One interpretation of the story brings us back to the “compass of shame”. David’s “weakness and his exceptional coldness was due to the “many troubles and wars that never left him all the days of his life, sleep was driven from his eyes in the ways of the warriors...His sin with Bathsheba [who he saw bathing and lusted after] and Uria [her soldier husband whose death David hastened] was always on his mind (8) and he would cry about his sins and worry about them a lot all day and all night” (9). His unresolved shame appeared to lead him to attack himself constantly in his mind and combined with possible post traumatic stress, and grief (10) profoundly unbalanced his mind .
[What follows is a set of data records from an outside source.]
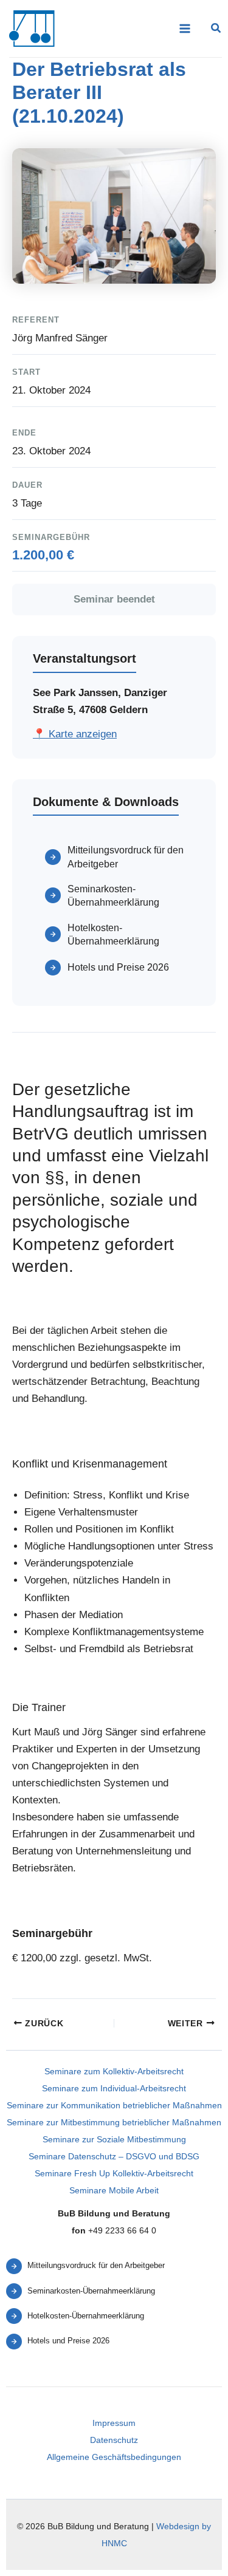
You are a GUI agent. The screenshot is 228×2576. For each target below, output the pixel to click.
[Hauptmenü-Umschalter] (185, 29)
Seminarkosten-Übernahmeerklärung (113, 895)
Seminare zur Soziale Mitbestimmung (114, 2139)
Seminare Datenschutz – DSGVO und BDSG (114, 2156)
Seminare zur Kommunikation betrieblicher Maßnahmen (114, 2105)
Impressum (114, 2423)
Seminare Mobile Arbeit (114, 2190)
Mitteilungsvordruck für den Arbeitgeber (125, 856)
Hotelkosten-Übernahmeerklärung (113, 934)
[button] (216, 30)
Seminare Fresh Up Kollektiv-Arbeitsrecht (114, 2173)
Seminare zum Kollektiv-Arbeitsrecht (114, 2071)
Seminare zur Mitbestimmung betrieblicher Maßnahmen (114, 2122)
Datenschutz (114, 2440)
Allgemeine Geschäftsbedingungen (114, 2457)
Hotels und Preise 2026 (118, 967)
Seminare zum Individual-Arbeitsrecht (114, 2088)
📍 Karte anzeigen (75, 734)
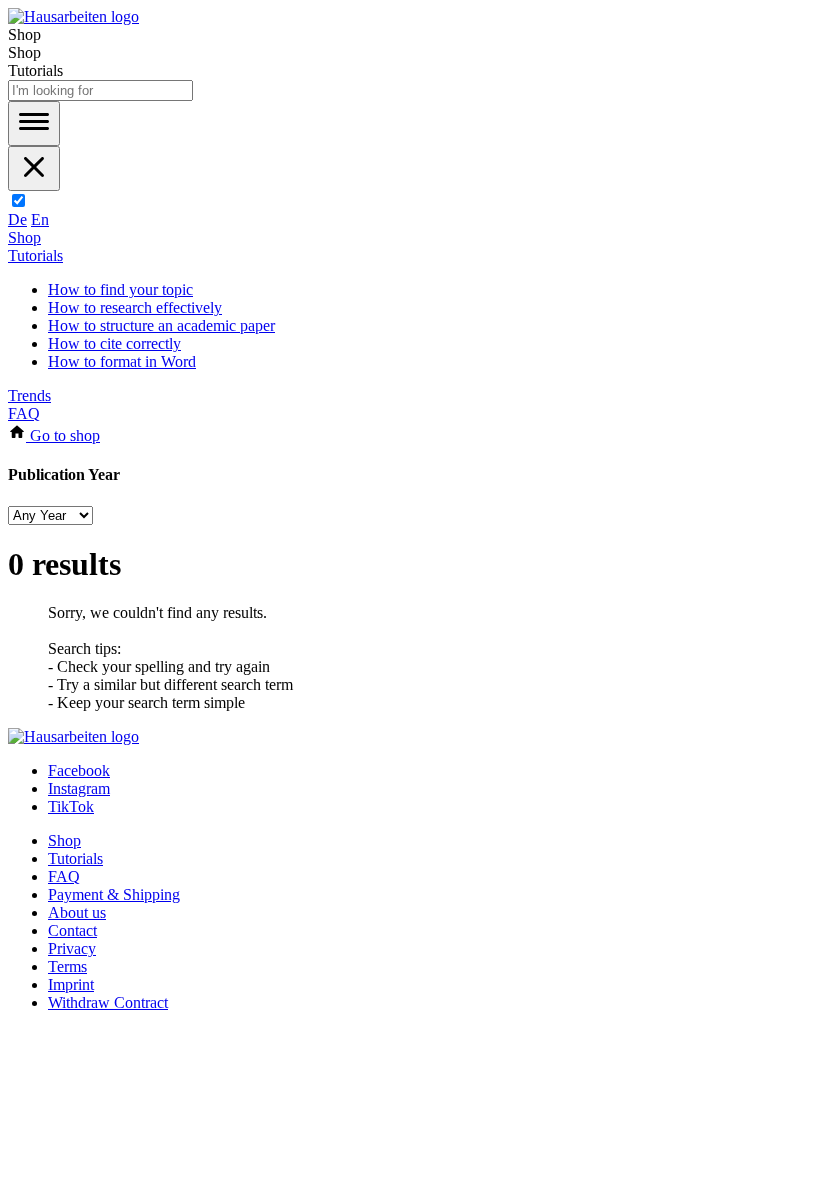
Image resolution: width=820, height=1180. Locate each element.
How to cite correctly (114, 343)
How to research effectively (135, 307)
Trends (29, 395)
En (40, 219)
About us (77, 912)
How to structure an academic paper (161, 325)
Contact (72, 930)
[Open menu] (34, 123)
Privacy (72, 948)
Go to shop (63, 435)
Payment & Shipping (114, 894)
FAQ (24, 413)
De (17, 219)
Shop (24, 237)
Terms (67, 966)
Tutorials (35, 255)
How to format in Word (122, 361)
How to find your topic (120, 289)
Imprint (71, 984)
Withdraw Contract (108, 1002)
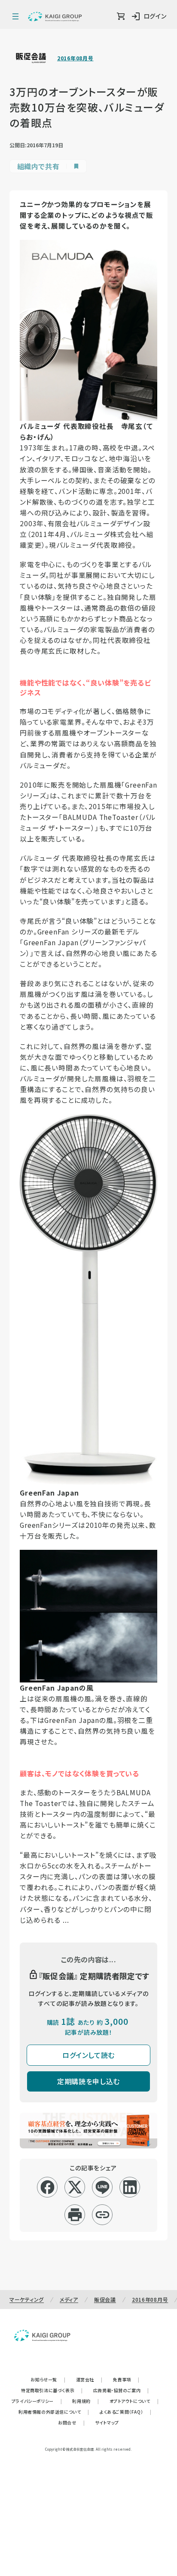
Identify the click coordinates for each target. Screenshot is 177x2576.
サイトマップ (107, 2422)
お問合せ (71, 2422)
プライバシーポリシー (37, 2401)
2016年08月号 (75, 58)
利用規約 (85, 2401)
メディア (69, 2299)
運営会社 (89, 2379)
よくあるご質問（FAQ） (126, 2411)
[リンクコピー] (102, 2214)
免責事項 (126, 2379)
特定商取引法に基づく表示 (52, 2390)
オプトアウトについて (134, 2401)
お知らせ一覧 (48, 2379)
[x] (75, 2187)
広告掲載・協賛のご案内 (121, 2390)
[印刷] (75, 2214)
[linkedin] (130, 2187)
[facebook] (47, 2187)
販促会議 (105, 2299)
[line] (102, 2187)
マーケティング (26, 2299)
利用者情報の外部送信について (53, 2411)
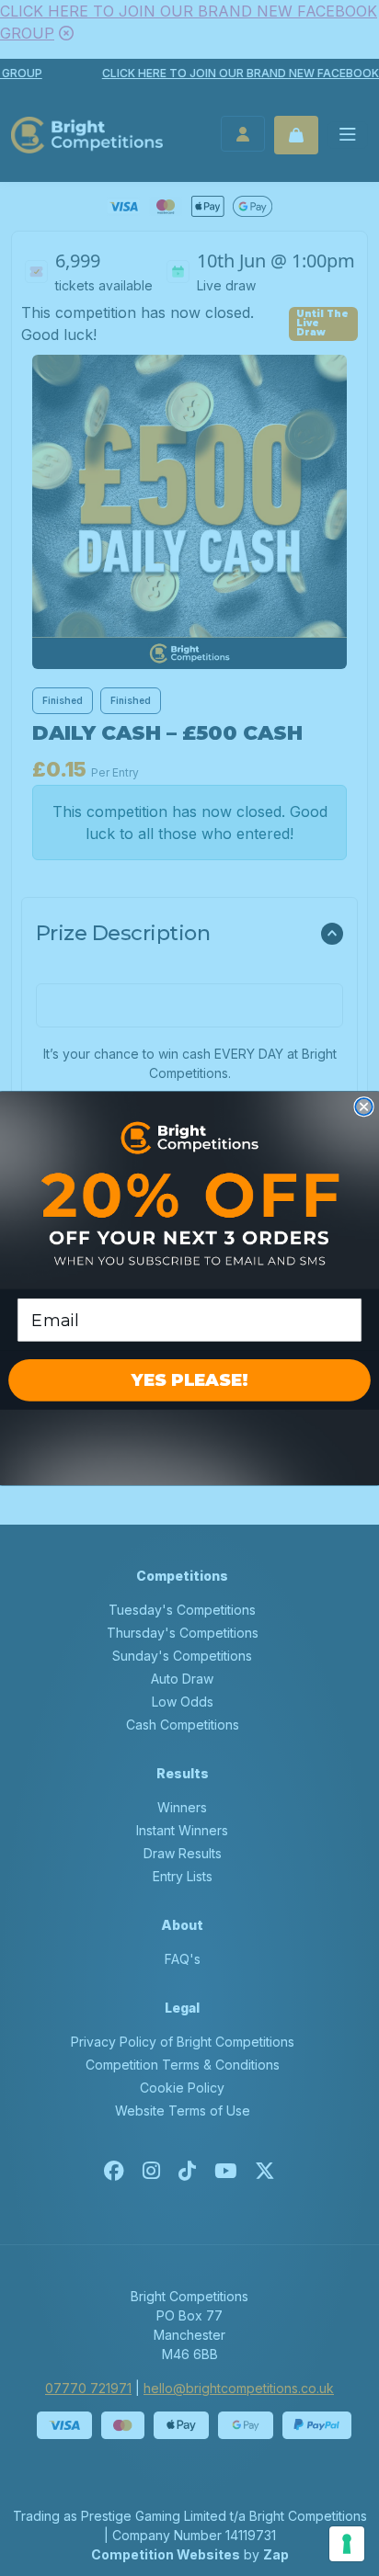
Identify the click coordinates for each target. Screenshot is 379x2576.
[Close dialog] (363, 1106)
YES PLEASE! (189, 1380)
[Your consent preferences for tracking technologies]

David's response to shame is further highlighted in a contemporary analysis of our story (11). In contrast to the bold, decisive, even impulsive younger king, we see a withdrawn, avoidant, passive man paralysed by his guilt about Bathsheba. He said and did nothing when his son raped his daughter (12) and when her full brother killed his half-brother rapist. Even when his advisers suggested the young virgin he said nothing, he just allowed them to proceed without permission or protest. He was also oblivious to one of his sons, Adonija, presumptively, claiming that he will succeed David as king (13).
Shame might also explain what has been described as a far fetched (14) explanation of story in the Talmud that the reason for David's predicament in which his clothes didn't warm him was a punishment for his cutting off the corner of King Saul’s robe (15) many years earlier. This was deemed as a “sin against clothing” (16). David had little respect for clothing and the dignity they confer on the wearer. At another time in his life, David danced wildly before God, allowing parts of his body to be uncovered (17). The symbolism of clothing is quite linked to shame, in fact clothing is first introduced as a means of dealing with shame (18). David doesn't manage shame well.
In the end David's shame was overcome. Avishag’s role in the palace had been hidden, she was ostensibly the king’s treasurer (19). However, in a dramatic moment, Bathsheba walked in on David and Avishag in bed together, as Avishag warmed the old King (20). Bathsheba confronted the king with the subject of his shame; his sin with her. She reminded him that he and she had been so overwhelmed by shame and fear of stigma after their first born son died that she didn't want to be with David anymore. But they had overcome their feelings when David made an oath that their next son together would succeed him as king (21). When he heard Bathsheba, he came alive again. He decisively directed the coronation of the wise Solomon as king as he had promised. This doesn't make everything ok, but by dealing with his shame he is able to function and net his obligations.
Returning to 14 year old Gary. Terry, the caring cop, met with him and his mother. There were tears running down his mother's cheeks and healthy shame for this young man about his mistakes. He dealt with it and broke the cycle, he sat up a little straighter and was given opportunities to make things right. Shame is powerful, it can be terribly destructive but it can also redeem.